Seguridad, gobernanza y cumplimiento
La compañía subraya que su actividad se desarrolla bajo la supervisión de la CNMV y que utiliza garantías hipotecarias de primer rango en su abanico de protección para inversores. Además, opta por mantener la gestión de ciberseguridad internamente en lugar de externalizarla, con el objetivo de minimizar riesgos y preservar el control sobre la información sensible.
Pilares técnicos
En lo técnico, Crowpire declara una mezcla de tecnologías tradicionales y modernas: utiliza servicios en la nube como AWS para ciertos despliegues y mantiene un núcleo transaccional con código heredado en Cobol, que según la empresa aporta estabilidad en el tratamiento de operaciones financieras. Complementan esta base un algoritmo propio para la predicción de demanda y herramientas internas de análisis de promociones.
Rendimientos, plazos y hoja de ruta
En cuanto a expectativas de rentabilidad, Crowpire estima una rentabilidad anual por proyecto cercana al 10%, aunque reconoce que, por los periodos cortos de operación (habitualmente entre 6 y 8 meses), la rentabilidad global suele situarse entre el 6% y el 8%. La plataforma ha registrado, desde, casi 30 millones de euros financiados en operaciones acumuladas.

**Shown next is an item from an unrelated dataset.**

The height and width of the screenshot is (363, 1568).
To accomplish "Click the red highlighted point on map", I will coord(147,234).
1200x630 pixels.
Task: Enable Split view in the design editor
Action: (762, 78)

Respecto al futuro, la compañía contempla el lanzamiento de nuevos productos financieros y no cierra la puerta a la entrada de activos digitales en el largo plazo; sin embargo, por el momento no prioriza la tokenización dada la percepción de que el mercado aún no cuenta con suficiente tamaño ni con la seguridad jurídica necesaria para desplazar el modelo actual de crowdfunding.
Implicaciones para inversores y promotores
Para los inversores, la promesa es una experiencia con mayor visibilidad sobre los flujos de caja y calendarios de pago reales, lo que reduce la incertidumbre sobre los retornos. Para los promotores, la plataforma ofrece una alternativa flexible y ágil de financiación que complementa las vías tradicionales, apoyada por procesos digitales diseñados para acelerar el onboarding y la ejecución del proyecto.
En conjunto, Crowpire busca posicionarse como una alternativa consolidada en el ecosistema español de financiación participativa, combinando cifras de actividad pasadas con mejoras tecnológicas y un capital reforzado que respalde su expansión hacia nuevos productos y posiblemente hacia otros mercados europeos en el medio plazo.